--- Begin Input for this task ---
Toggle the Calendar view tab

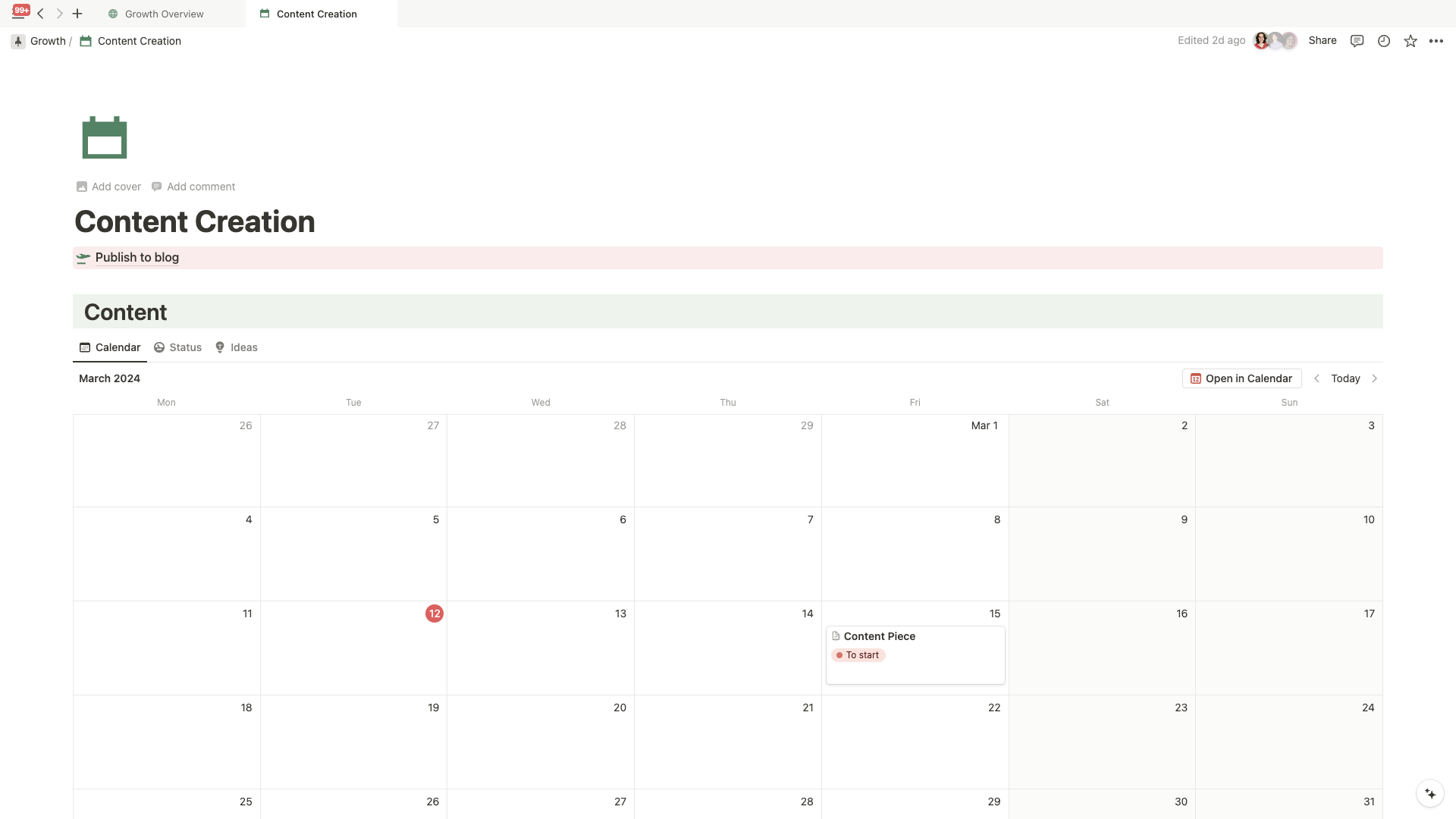[110, 347]
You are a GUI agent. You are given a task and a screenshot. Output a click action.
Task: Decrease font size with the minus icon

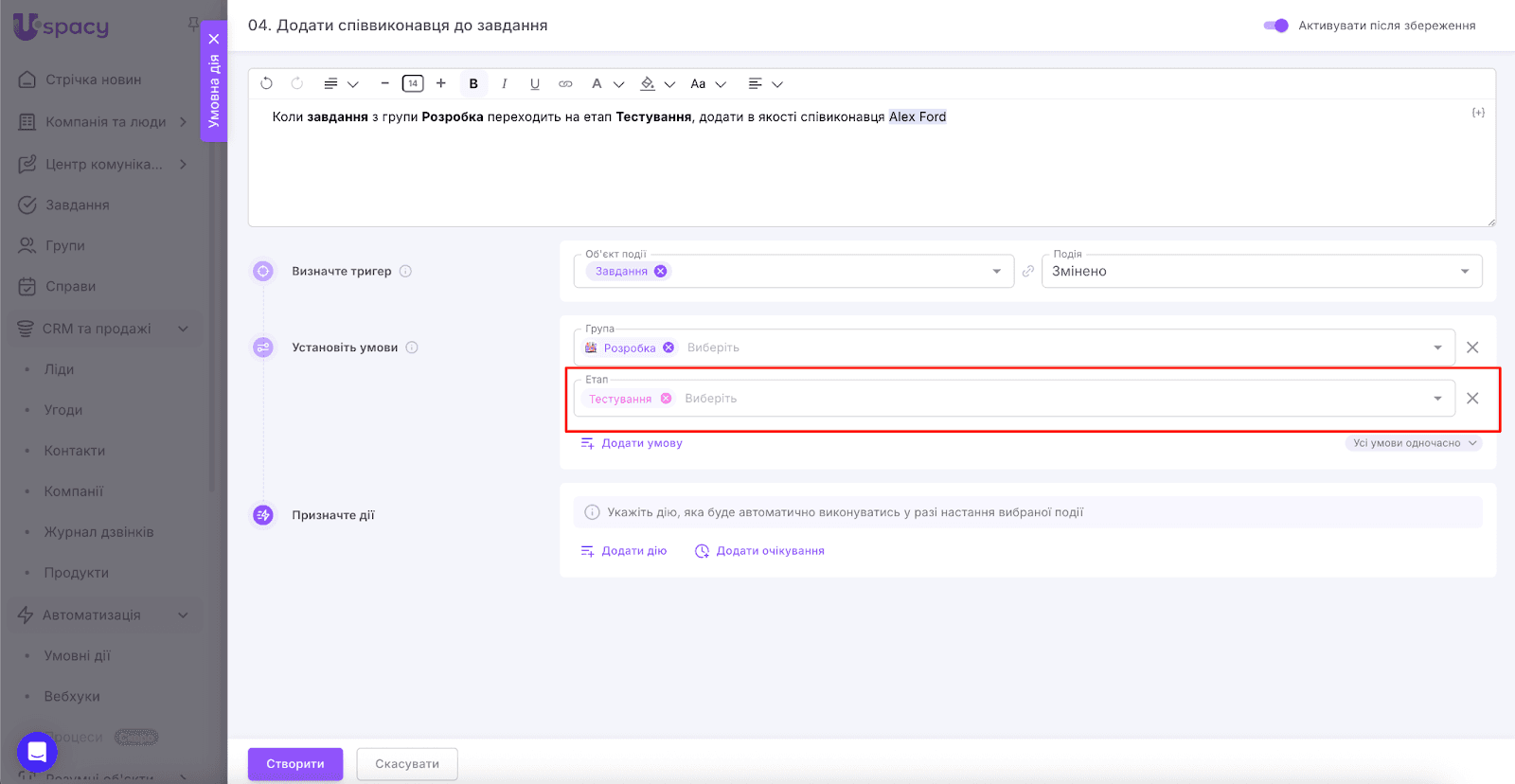point(384,83)
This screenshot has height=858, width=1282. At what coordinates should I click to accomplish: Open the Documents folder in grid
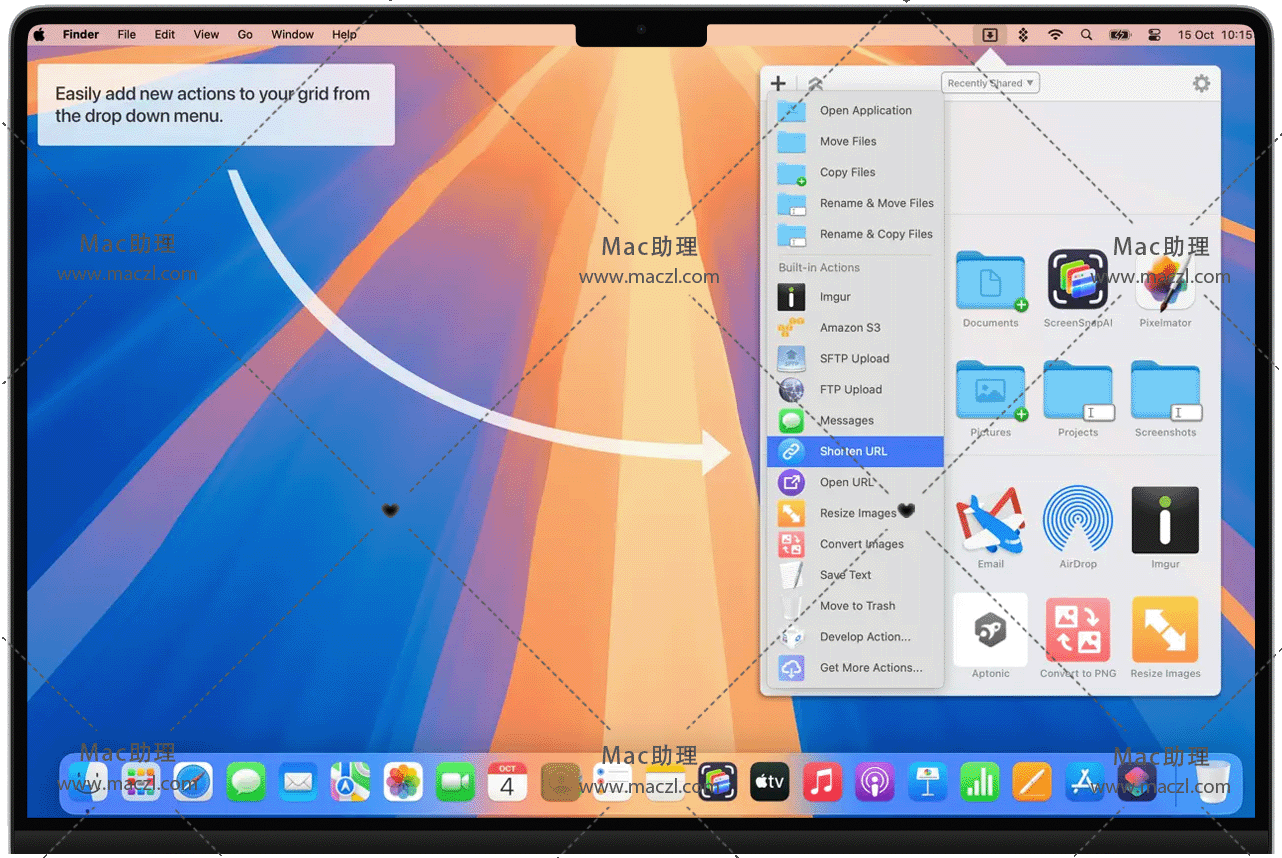(x=990, y=281)
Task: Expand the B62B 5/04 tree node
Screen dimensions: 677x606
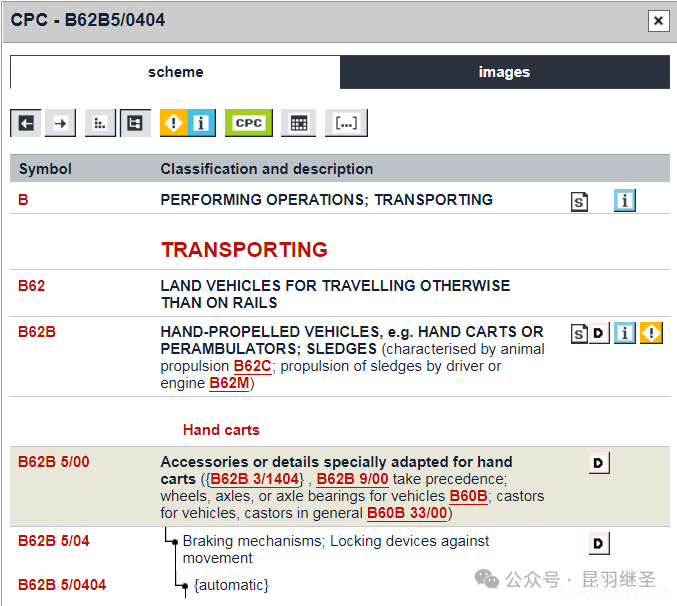Action: tap(175, 542)
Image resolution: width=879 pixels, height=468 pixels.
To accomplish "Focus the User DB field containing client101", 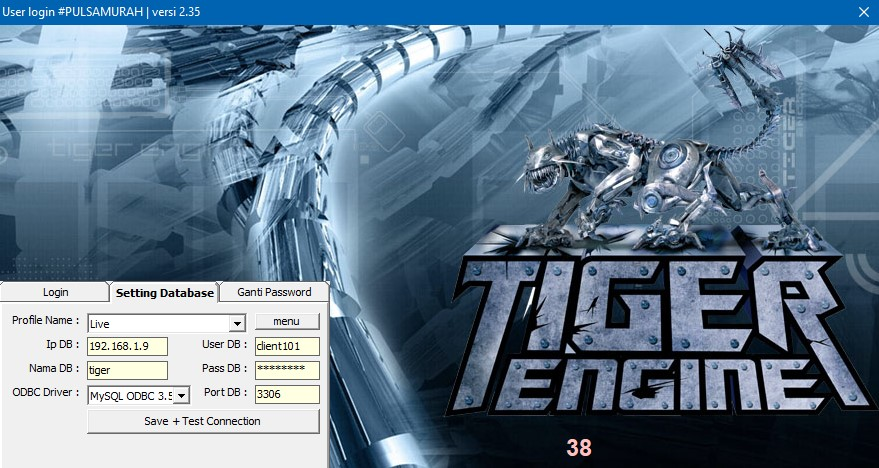I will [286, 346].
--- End Input for this task ---
Instructions for the task -> Reproduce the items from the beginning through the line containing "Action: tap(175, 542)", substituting "screen capture" for every occurrence of "screenshot" and leaving all other text unchanged. Omit the pictures from your answer.

Solution to this exercise ->
Toggle the Calendar view tab

[110, 347]
You are a GUI agent. You are given a task and a screen capture. Output a click action.
Task: Decrease font size with the minus icon

point(384,83)
This screen capture has height=858, width=1282. At what coordinates should I click to accomplish: Open the Documents folder in grid
(x=990, y=281)
Task: Expand the B62B 5/04 tree node
Screen dimensions: 677x606
Action: tap(175, 542)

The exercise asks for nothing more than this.